29.5.23

Amanhã, a tempo do furacão

Sigur Rós, “Rembihnútur”, in https://www.youtube.com/watch?v=tHabcP2CcGw

O sonho português é comer camarões, deixar crescer um bom bigodinho, viver bem a vida, ir à praia, apanhar um solinho. Essa é a minha versão de vencer na vida

Um artista, da mesma nacionalidade, de má fama.

Princípio geral das despreocupações: fita o horizonte, ele há sempre coisas piores no cardápio das divindades. Não é ser guru de autoajuda, que essa desarte fica para quem não encontrou outra maneira de se fazer à vida (o que vale para os soi-disant gurus e para quem deles se socorre, como se fossem a derradeira tábua de salvação de uma vida que não precisa de salvação). 

Amanhã vem a tempo. Vem sempre a tempo. Não sejam gastas lágrimas que sintetizam a angústia desembaraçada que, à noite, pinta o céu com a negrura que é típica da noite. Está à vista de todos: a noite é um vulto que se abate sobre o dia, e em particular sobre as pessoas, sem que outros significados possam passar a alfândega dos sentidos ou que uma qualquer metáfora da vida adeje sobre a dita. Depois da noite, ciclicamente, até contra as piores desesperanças dos profissionais da amargura, será o domínio da manhã. A menos que arranjem pretexto para verter uma tela hedionda sobre a manhã (por exemplo: a manhã interrompe o sono), situem-se antes no hemisfério heurístico.

Para que não sobrem equívocos, o princípio geral das despreocupações não recomenda uma ilusão anestésica. O mundo tem lugares e pessoas que não são recomendáveis. Não é difícil arregimentar provas que atestam os postulados dos pessimistas antropológicos (e de outros que alargam o campo de análise). Às vezes, o analista é o primeiro a não se fazer recomendado. Não se aconselha que caia um manto de fingimento. Entre todos os males que campeiam, cabe-nos a destreza de não capitular para não sermos reféns de uma metafórica noite perene.

Por exemplo: a simplicidade. O não arrastar os pés para um voo lunar sem combustível, para depois o despenhamento não ser fragoroso – já que não se leva arnês. O libreto é feito à medida. Num equilíbrio entre o sufrágio das iridescências que se sopesam contra a embocadura pútrida onde o mundo se hasteia. Tomar a medida por defeito não é defeito.
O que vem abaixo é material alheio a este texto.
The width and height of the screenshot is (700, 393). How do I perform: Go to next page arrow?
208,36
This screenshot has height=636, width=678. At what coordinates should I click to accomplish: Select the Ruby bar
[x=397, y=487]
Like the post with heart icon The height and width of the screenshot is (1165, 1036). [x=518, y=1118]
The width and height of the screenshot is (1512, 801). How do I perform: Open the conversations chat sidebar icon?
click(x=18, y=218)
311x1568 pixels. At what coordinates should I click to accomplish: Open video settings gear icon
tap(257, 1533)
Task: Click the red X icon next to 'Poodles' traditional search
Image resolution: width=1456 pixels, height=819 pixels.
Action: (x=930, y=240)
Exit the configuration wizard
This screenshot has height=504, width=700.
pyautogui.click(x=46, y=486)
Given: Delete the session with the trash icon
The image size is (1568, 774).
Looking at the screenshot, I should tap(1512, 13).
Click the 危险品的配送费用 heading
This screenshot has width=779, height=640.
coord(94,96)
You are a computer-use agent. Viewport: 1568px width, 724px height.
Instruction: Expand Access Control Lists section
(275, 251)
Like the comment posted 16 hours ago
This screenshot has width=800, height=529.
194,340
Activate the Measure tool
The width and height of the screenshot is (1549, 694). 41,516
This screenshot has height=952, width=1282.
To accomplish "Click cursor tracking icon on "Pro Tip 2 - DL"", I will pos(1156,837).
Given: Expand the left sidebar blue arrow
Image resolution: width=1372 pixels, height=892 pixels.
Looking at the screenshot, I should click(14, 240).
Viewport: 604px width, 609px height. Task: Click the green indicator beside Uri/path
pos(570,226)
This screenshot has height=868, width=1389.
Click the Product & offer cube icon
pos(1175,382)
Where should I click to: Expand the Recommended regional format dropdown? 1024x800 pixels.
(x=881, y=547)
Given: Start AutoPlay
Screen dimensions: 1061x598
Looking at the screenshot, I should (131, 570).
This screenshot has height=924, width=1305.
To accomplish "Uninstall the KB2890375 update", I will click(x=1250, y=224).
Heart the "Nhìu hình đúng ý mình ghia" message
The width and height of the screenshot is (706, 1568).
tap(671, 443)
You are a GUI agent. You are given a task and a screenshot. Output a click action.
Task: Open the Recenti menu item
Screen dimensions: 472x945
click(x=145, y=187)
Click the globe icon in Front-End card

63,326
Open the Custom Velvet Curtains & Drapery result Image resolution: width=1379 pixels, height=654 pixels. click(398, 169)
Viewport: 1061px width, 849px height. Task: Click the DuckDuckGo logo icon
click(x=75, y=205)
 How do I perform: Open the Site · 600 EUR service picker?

É pressupor as coisas como são sem as elevar a uma potência exagerada e desigual.

Daí a predição do artista: descontando o estigma da generalização, o cidadão realiza-se na modéstia de ter camarão para petiscar, agilizar a estética a bordo de um bigode atávico, acastanhar a epiderme na praia, bendizendo o astro-rei. Em suma, levando uma vida de bem viver, com toda esta modéstia que é sinónimo da maior grandiosidade que temos para ser.